Armenian Genocide Testimony Clip Series Begins Today
To commemorate the 100th anniversary of the Armenian Genocide and the first integration of Armenian Genocide testimonies into the Visual History Archive, USC Shoah Foundation will release one clip from the Armenian Genocide collection on the Institute’s website each day for the next 30 days.
The clips will showcase some of the more than 400 testimonies from the Armenian Genocide that will be integrated into the Institute’s Visual History Archive, which contains 53,000 testimonies from survivors and witnesses of the Holocaust and other genocides. The Armenian testimonies were first delivered to the Institute in April 2014 to begin the integration and indexing process.
The first five clips will be introduced by Professor Richard Hovannisian, one of the world’s leading scholars on the Armenian Genocide. Hovannisian is professor emeritus of History at UCLA and an adjunct professor at USC.
The Armenian testimonies were filmed by J. Michael Hagopian and the Armenian Film Foundation between 1972 and 2004 when most of the survivors were in their 70s and 80s. Testimonies in the collection, the largest archive on film of Armenian Genocide interviews in the world, were recorded in 10 countries and 10 languages, including English, Armenian, Arabic, Kurdish and Turkish.

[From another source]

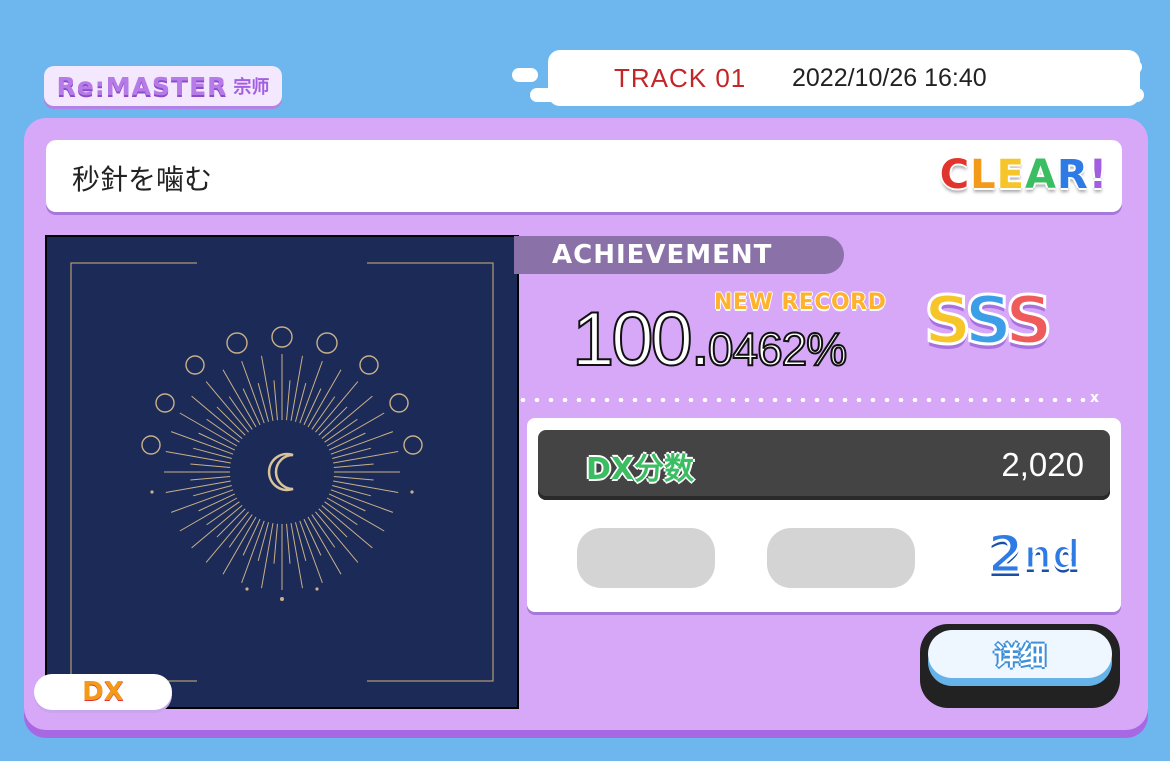 This screenshot has height=761, width=1170. Describe the element at coordinates (955, 175) in the screenshot. I see `clear-letter: C` at that location.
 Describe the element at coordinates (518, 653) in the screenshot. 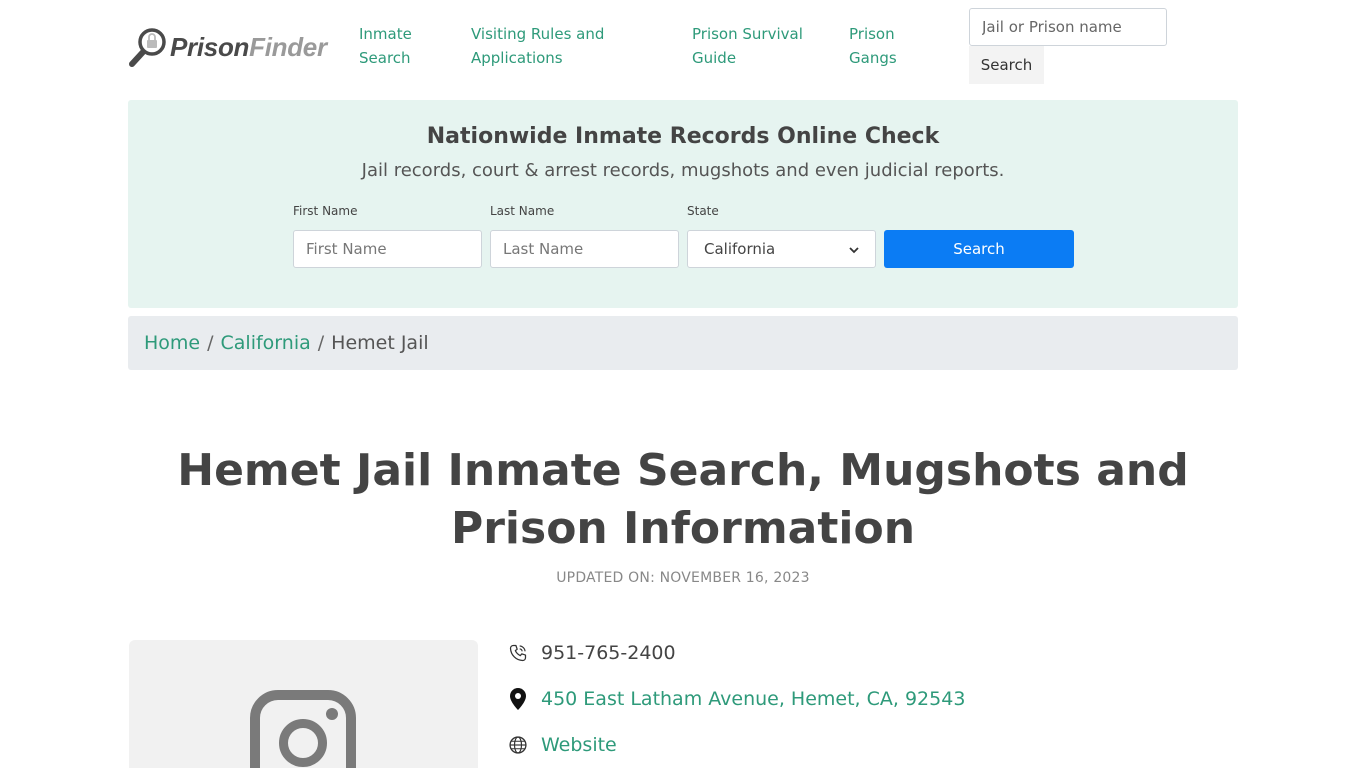

I see `phone-icon` at that location.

Hagopian was an Emmy-nominated filmmaker who made 70 educational documentaries – including 17 on Armenian culture and history, including an epic trilogy on the Armenian Genocide comprised of Voices from the Lake, Germany and the Secret Genocide, and The River Ran Red. He was a survivor of the genocide that killed an estimated 1.5 million people in Turkey from 1915–23. In 1979, he founded the Armenian Film Foundation, a Thousand Oaks, California-based nonprofit dedicated to documenting Armenian heritage. Hagopian died in December 2010 at age 97.